Biblia de Jerusalén 4 Edición (2009)

1La Ley, al no ser más que una sombra de los bienes futuros, y no la realidad de las cosas * , no puede nunca, mediante unos mismos sacrificios que se ofrecen sin cesar año tras año, dar la perfección a quienes se acercan a ellos. 2De otro modo, los que ofrecen esos sacrificios, al no tener ya conciencia de pecado por estar purificados, habrían dejado de ofrecerlos. 3Pero, al contrario, con ellos se renueva cada año el recuerdo de los pecados, 4pues es imposible que la sangre de toros y cabras borre los pecados. 5Por eso, al entrar en este mundo, dice: Sacrificio y oblación no quisiste; pero me has formado un cuerpo * . 6Holocaustos y sacrificios por el pecado no te agradaron . 7Entonces dije: ¡Aquí estoy, dispuesto —pues de mí está escrito en el rollo del libro— a hacer, oh Dios, tu voluntad! 8Dice primero: Sacrificios y oblaciones no los quisiste, y holocaustos y sacrificios por el pecado no te agradaron —cosas todas ofrecidas conforme a la Ley—, 9para añadir después: Entonces aquí estoy, dispuesto a hacer tu voluntad . Abroga lo primero para establecer lo segundo. 10En virtud de esa voluntad quedamos santificados, merced a la oblación de una vez para siempre del cuerpo de Jesucristo. 11Todo sacerdote está en pie, día tras día, oficiando y ofreciendo reiteradamente los mismos sacrificios, que nunca pueden borrar pecados * . 12Él, por el contrario, tras haber ofrecido por los pecados un solo sacrificio, se sentó a la diestra de Dios para siempre , 13esperando desde entonces que sus enemigos sean puestos como escabel de sus pies . 14Mediante una sola oblación ha llevado a la perfección definitiva a los santificados. 15También el Espíritu Santo nos lo atestigua.
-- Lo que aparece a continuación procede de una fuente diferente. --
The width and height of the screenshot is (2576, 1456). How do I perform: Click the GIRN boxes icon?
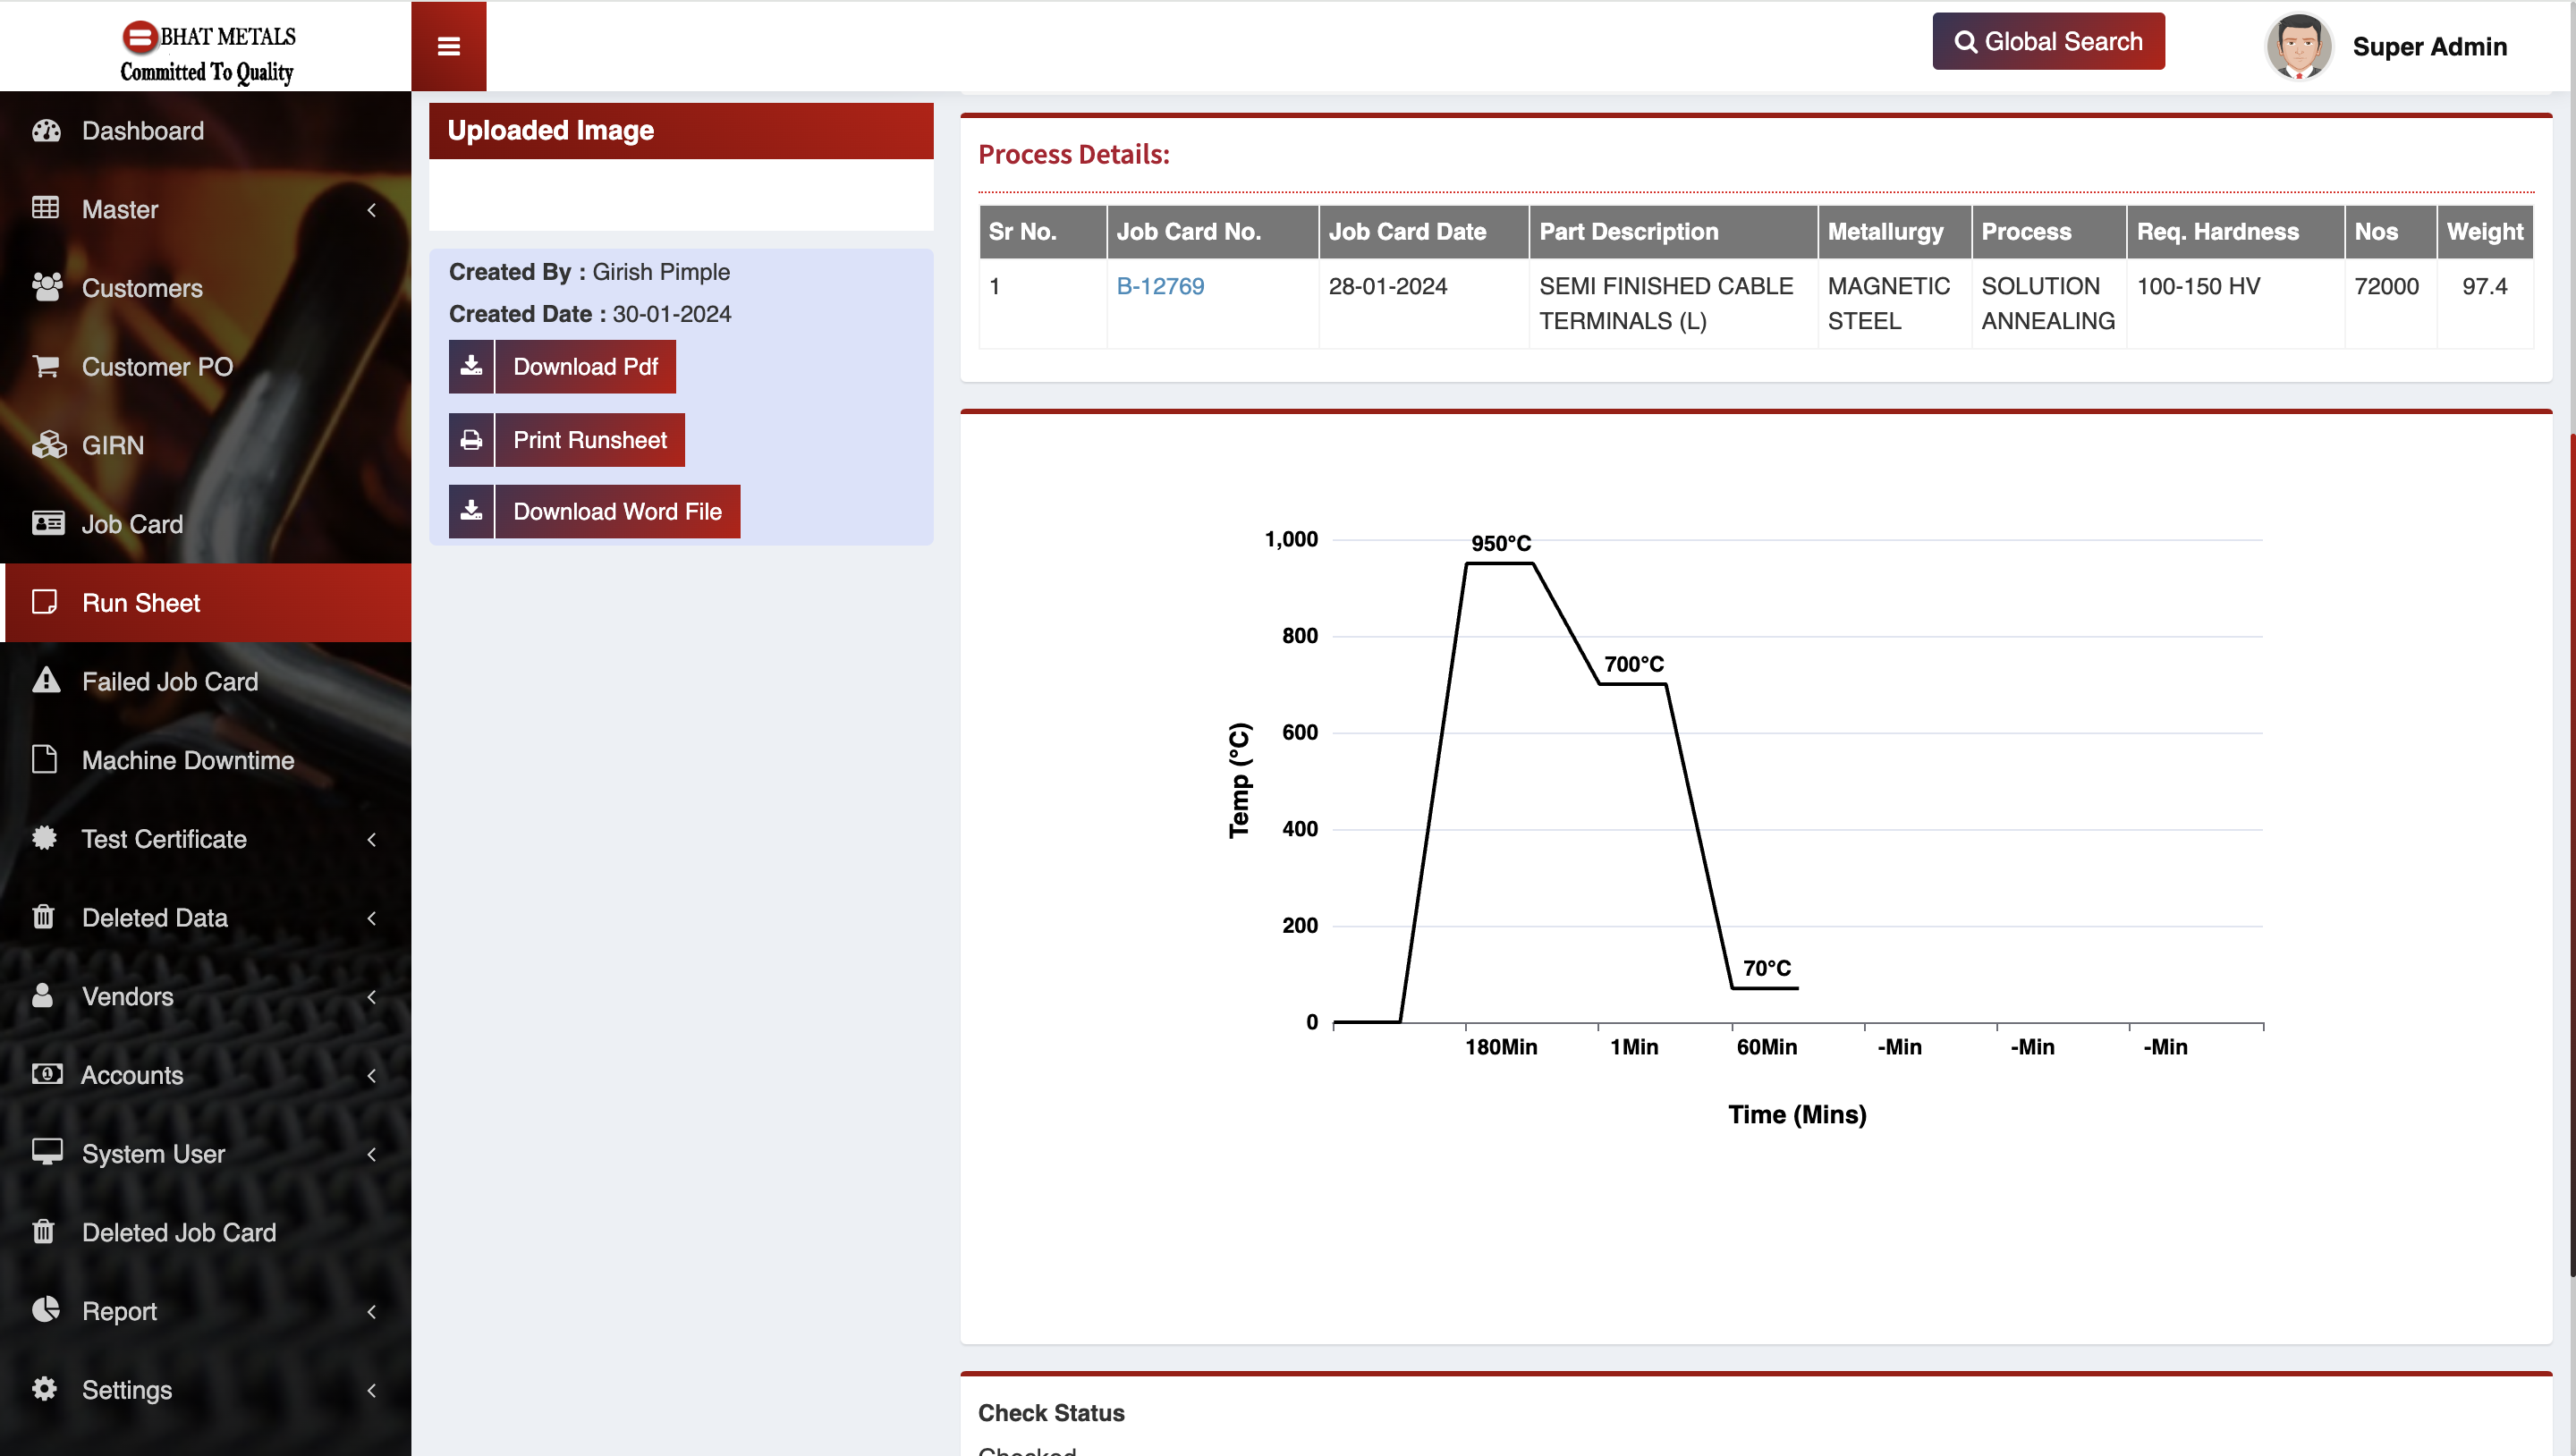pyautogui.click(x=47, y=445)
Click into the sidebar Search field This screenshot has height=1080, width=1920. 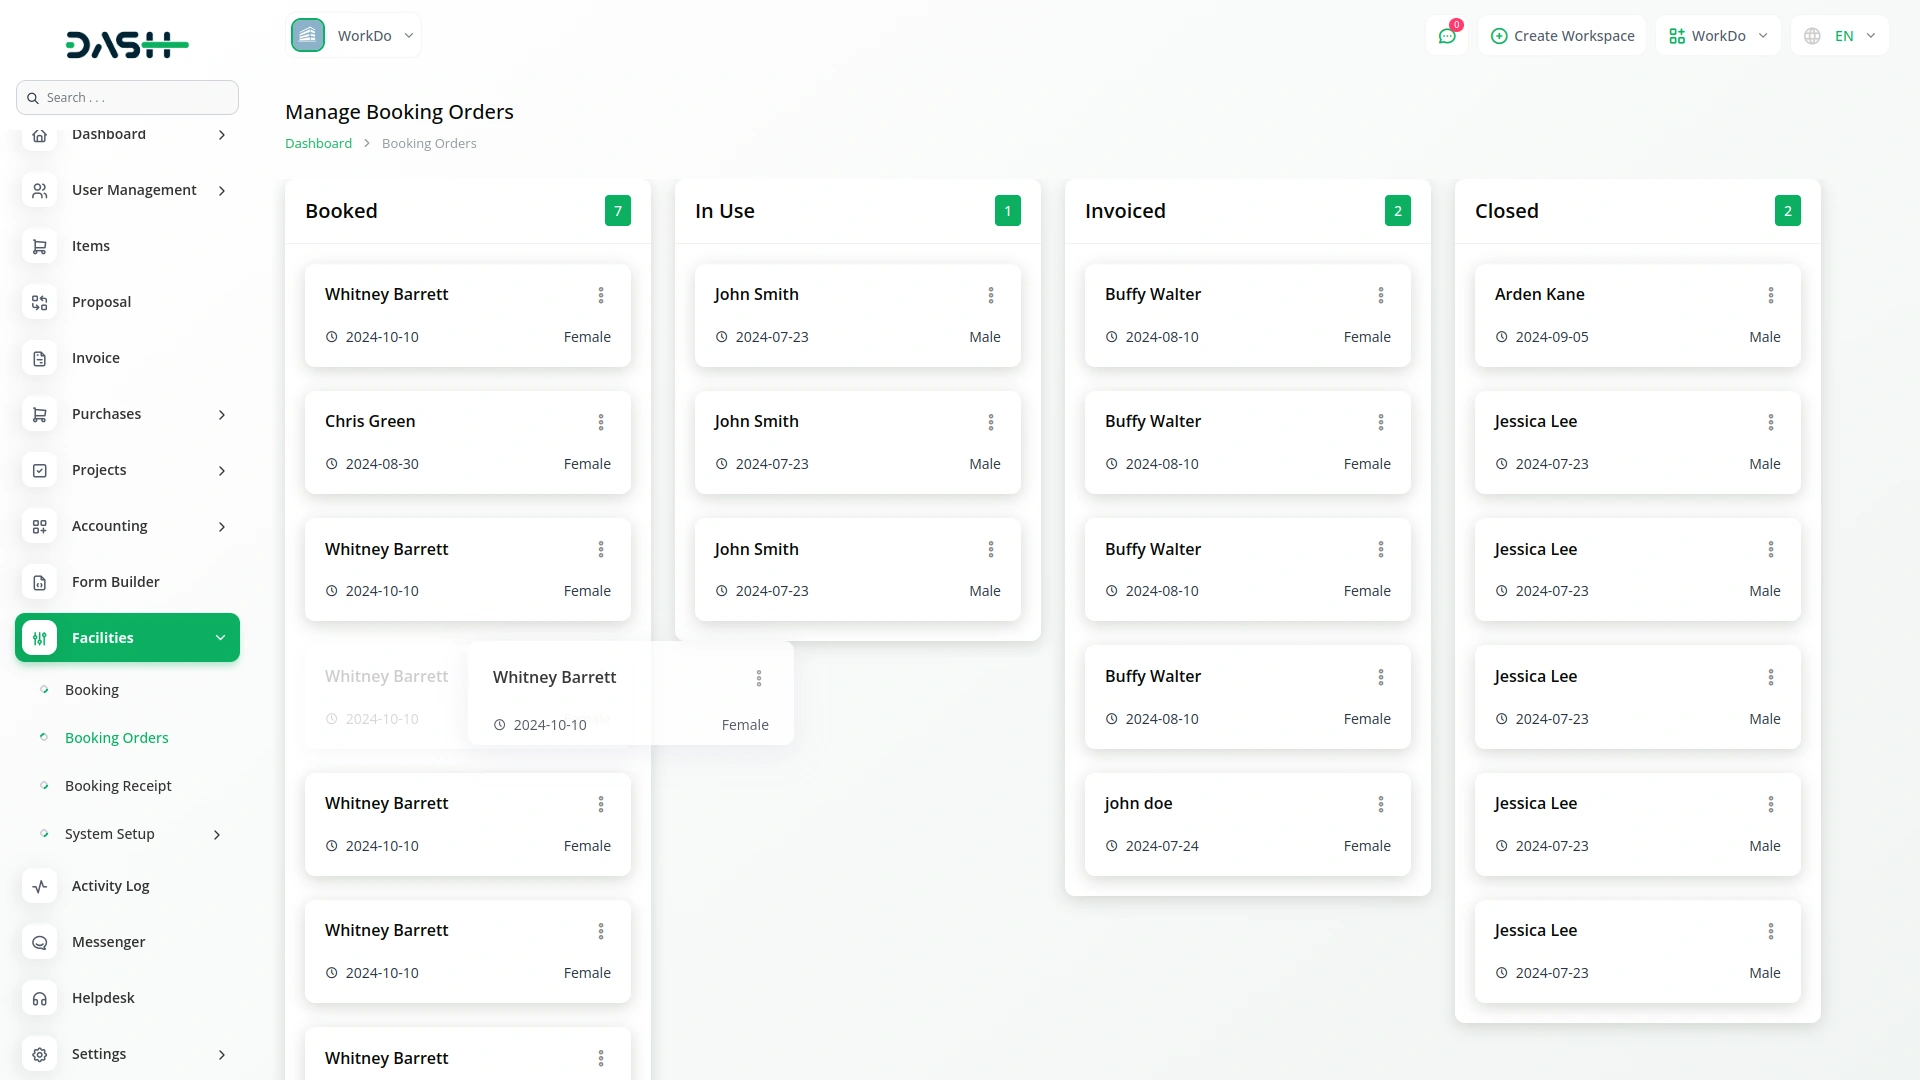pos(128,98)
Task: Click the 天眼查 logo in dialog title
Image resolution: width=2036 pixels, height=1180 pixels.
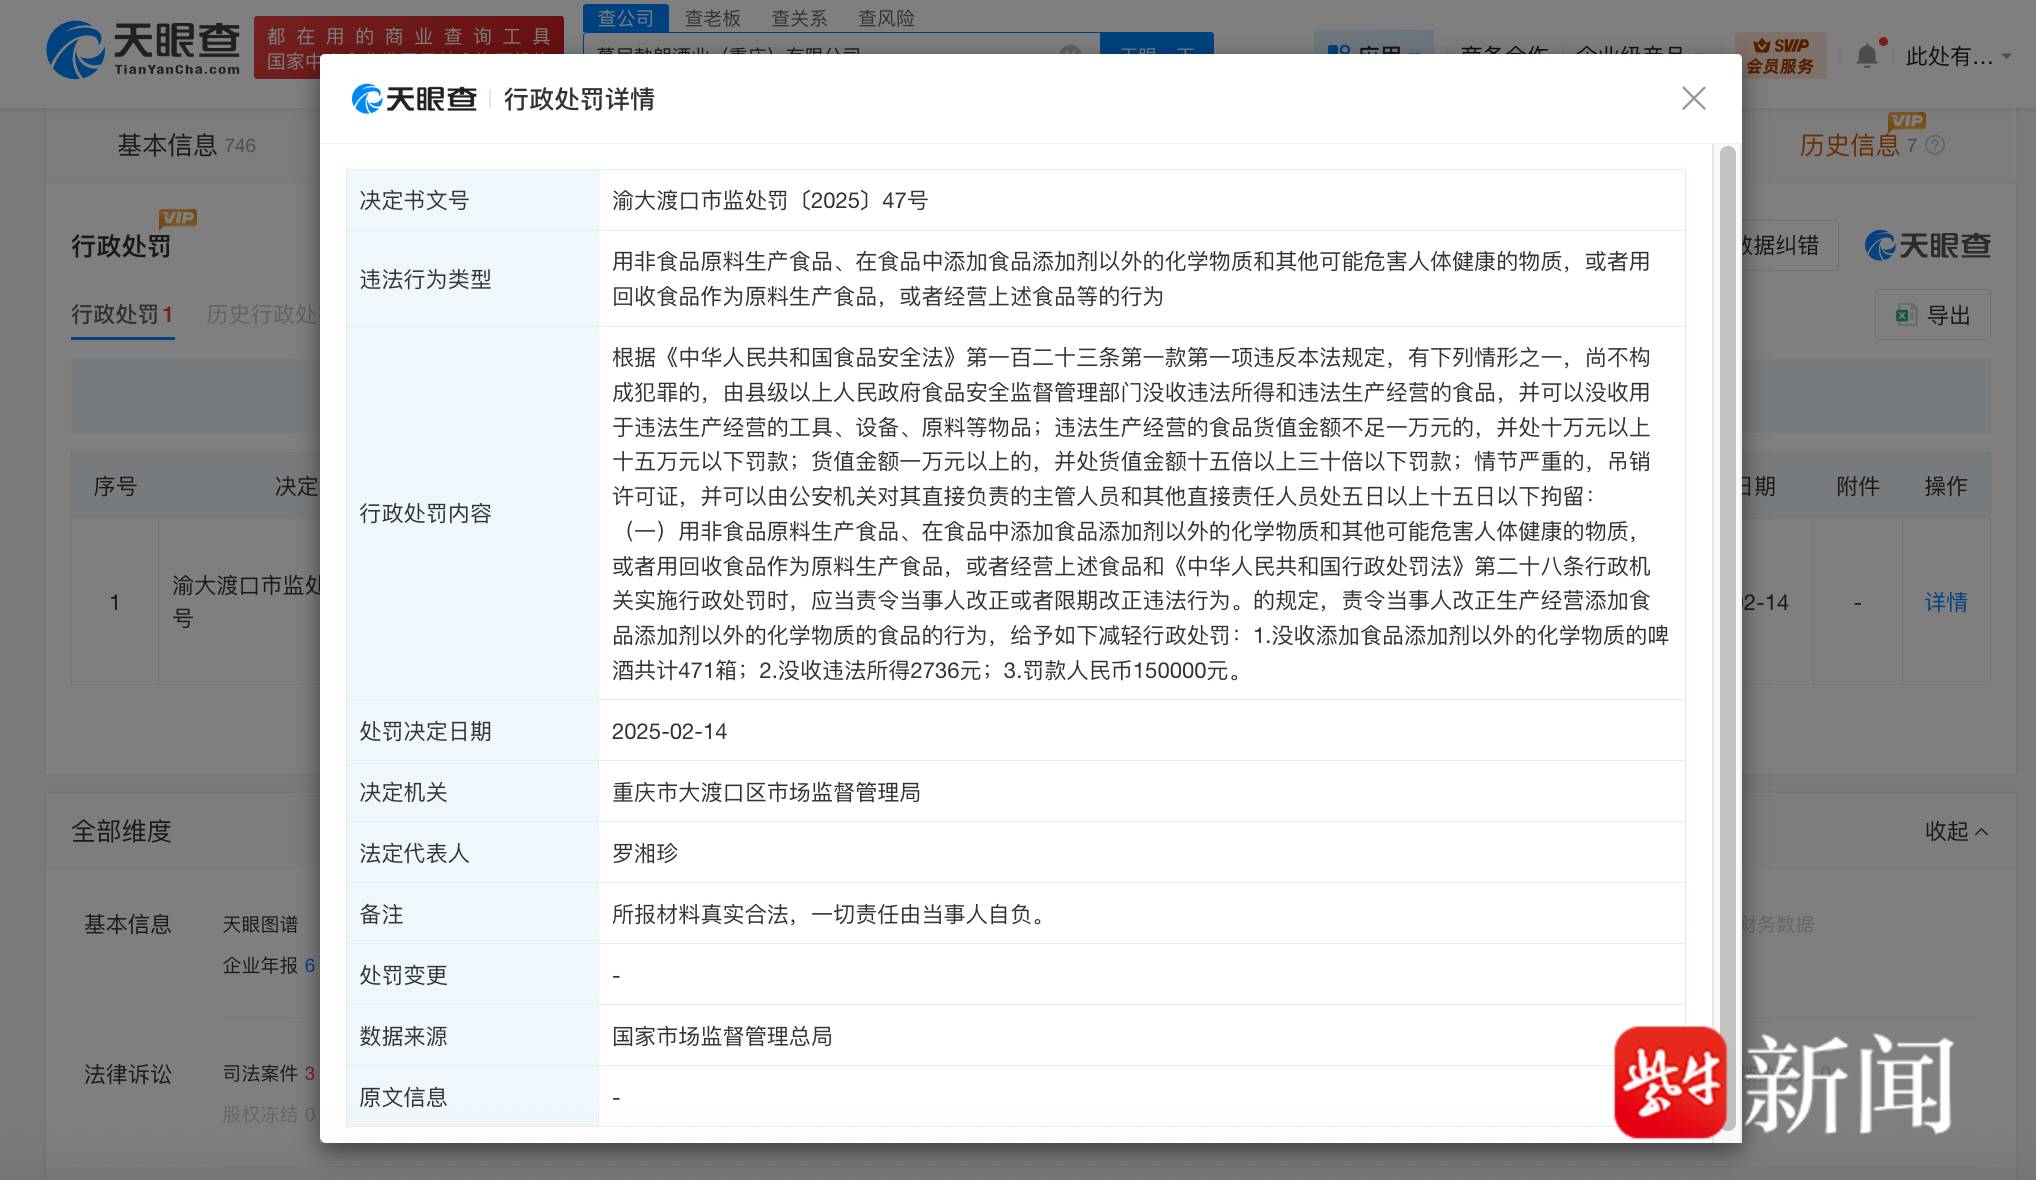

Porque, después de haber dicho: 16Ésta es la alianza que haré con ellos después de aquellos días, dice el Señor : Pondré mis leyes en sus corazones , y en su mente las grabaré , 17añade: Y de sus pecados e iniquidades no me acordaré ya . 18Ahora bien, donde hay perdón de estas cosas, ya no son necesarias más oblaciones por el pecado.